Intel Chips Vulnerability

Millions of computers powered by Intel processors are affected by vulnerabilities that can be exploited by malicious actors to obtain potentially sensitive information. The side-channel attack methods, named ZombieLoad, Rogue In-Flight Data Load,(RIDL) and Fallout, are similar to the notorious Meltdown and Spectre. The attack methods work against both PCs and cloud environments, and they can be launched against most Intel CPUs.

The techniques can be used to get applications, the operating system, virtual machines and trusted execution environments to leak information, including passwords, website content, disk encryption keys and browser history. An attacker can perform an MDS-based attack from user space, with unprivileged instructions. As the leakage occurs from stale data latched in buffers in the pipeline, the only defence is to flush the buffers before moving to a less privileged context. For example, hackers can use the ZombieLoad attack, which is a subclass of RIDL, to obtain a user’s browsing history even if the victim surfs the web from a virtual machine or uses the Tor anonymity network.

If you find that a computer is susceptible to ZombieLoad, you may want to avoid using it as a multi-user system. ZombieLoad breaches the CPU's memory protection. On a machine that is susceptible to ZombieLoad, one process can potentially read all data used by other processes or by the kernel.

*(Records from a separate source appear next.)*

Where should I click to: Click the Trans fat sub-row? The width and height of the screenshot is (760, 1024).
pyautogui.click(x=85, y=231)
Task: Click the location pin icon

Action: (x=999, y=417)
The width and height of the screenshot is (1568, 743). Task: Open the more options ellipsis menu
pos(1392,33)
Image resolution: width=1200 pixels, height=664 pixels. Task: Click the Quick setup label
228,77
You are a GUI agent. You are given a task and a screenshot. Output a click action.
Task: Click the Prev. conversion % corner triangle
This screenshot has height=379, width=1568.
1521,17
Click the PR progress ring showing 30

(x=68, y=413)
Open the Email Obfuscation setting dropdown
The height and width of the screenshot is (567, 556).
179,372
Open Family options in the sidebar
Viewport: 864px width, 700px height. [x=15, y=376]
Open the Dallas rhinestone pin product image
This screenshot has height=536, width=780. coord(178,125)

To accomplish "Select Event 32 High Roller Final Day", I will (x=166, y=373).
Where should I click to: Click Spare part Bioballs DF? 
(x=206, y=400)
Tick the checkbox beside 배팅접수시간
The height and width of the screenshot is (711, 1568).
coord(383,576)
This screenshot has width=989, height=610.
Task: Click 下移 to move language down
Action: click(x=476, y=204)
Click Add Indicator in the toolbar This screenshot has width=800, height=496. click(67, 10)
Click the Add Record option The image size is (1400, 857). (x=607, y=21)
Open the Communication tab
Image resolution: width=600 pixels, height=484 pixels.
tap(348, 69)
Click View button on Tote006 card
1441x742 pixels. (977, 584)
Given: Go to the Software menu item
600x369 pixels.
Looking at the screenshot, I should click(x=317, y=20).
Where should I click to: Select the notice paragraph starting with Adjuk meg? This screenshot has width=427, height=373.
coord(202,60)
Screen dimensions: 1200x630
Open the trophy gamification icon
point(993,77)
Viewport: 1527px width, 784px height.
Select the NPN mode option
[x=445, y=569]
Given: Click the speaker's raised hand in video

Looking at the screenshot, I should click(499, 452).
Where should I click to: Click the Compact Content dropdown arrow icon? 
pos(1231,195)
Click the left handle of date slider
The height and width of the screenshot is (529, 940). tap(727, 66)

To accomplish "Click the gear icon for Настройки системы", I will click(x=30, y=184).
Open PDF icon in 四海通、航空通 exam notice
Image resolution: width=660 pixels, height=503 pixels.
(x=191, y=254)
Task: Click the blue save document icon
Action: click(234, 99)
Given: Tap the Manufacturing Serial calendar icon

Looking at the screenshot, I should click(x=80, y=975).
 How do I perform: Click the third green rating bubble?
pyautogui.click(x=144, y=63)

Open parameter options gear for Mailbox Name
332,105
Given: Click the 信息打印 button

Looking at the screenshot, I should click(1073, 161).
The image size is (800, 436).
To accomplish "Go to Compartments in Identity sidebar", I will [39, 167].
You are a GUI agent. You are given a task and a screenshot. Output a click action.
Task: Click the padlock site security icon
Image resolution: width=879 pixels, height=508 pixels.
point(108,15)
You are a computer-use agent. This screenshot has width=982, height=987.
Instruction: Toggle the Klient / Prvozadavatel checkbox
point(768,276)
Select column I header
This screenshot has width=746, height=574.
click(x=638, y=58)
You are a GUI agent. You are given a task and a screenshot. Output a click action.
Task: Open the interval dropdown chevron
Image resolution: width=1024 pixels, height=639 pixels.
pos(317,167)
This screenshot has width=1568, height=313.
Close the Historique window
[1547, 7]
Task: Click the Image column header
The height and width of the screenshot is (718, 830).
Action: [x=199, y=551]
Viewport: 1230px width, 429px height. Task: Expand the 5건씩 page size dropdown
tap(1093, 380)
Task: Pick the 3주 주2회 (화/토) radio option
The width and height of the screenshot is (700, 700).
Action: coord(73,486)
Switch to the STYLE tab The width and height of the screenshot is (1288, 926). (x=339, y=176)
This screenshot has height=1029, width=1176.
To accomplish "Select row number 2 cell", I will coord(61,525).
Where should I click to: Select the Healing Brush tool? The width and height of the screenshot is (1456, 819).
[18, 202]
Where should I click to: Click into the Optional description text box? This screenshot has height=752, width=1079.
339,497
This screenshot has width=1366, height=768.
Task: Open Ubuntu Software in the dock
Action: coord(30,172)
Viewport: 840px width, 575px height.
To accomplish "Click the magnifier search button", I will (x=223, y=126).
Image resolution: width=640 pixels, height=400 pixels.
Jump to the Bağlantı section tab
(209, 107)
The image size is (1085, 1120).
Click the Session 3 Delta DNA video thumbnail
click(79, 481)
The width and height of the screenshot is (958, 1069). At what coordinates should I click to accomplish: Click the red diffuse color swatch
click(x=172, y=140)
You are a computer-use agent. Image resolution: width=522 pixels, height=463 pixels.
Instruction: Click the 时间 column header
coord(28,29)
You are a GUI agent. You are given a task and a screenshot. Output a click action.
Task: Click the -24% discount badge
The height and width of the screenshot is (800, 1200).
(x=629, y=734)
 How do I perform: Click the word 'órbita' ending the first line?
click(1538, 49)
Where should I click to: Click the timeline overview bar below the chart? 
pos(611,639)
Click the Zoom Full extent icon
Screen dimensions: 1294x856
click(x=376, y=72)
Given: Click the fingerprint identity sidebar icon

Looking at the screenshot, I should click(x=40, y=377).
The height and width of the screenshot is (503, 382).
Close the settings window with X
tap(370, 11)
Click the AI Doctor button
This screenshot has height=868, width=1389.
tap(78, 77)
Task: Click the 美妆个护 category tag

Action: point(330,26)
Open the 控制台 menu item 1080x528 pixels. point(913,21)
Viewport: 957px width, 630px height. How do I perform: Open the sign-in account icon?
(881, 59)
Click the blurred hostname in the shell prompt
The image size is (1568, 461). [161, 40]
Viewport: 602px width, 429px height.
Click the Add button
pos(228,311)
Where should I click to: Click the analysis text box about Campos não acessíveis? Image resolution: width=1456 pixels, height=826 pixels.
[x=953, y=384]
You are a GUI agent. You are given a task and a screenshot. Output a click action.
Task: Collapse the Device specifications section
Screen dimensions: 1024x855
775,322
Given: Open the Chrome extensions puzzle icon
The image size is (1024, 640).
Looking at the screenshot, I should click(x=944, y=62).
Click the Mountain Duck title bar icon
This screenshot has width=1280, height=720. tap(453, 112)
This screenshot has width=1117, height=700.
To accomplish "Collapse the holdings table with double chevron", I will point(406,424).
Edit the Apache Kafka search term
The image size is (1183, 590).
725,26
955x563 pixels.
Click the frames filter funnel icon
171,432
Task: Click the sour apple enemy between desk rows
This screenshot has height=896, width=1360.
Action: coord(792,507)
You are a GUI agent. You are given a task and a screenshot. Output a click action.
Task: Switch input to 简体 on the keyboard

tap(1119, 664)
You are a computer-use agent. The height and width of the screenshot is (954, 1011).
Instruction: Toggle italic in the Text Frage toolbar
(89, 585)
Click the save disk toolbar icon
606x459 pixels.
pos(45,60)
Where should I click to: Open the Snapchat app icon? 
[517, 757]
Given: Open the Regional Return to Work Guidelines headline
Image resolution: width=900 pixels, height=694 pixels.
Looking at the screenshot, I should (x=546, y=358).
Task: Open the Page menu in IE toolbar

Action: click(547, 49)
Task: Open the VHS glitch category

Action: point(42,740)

This issue can be mitigated with a combination of software, firmware and configuration changes. Note that some affected processors are not expected to receive microcode updates. For these processors, there is no mitigation available. Users with workloads of concern on these processors should move the workload elsewhere. If you have any untrusted code running in VMs, and need to prevent the risk of data leakage, the only available option at the moment is to disable hyper-threading. This is preferably done in the BIOS, but can also be done by Xen at boot time by specifying `smt=no` on the command line.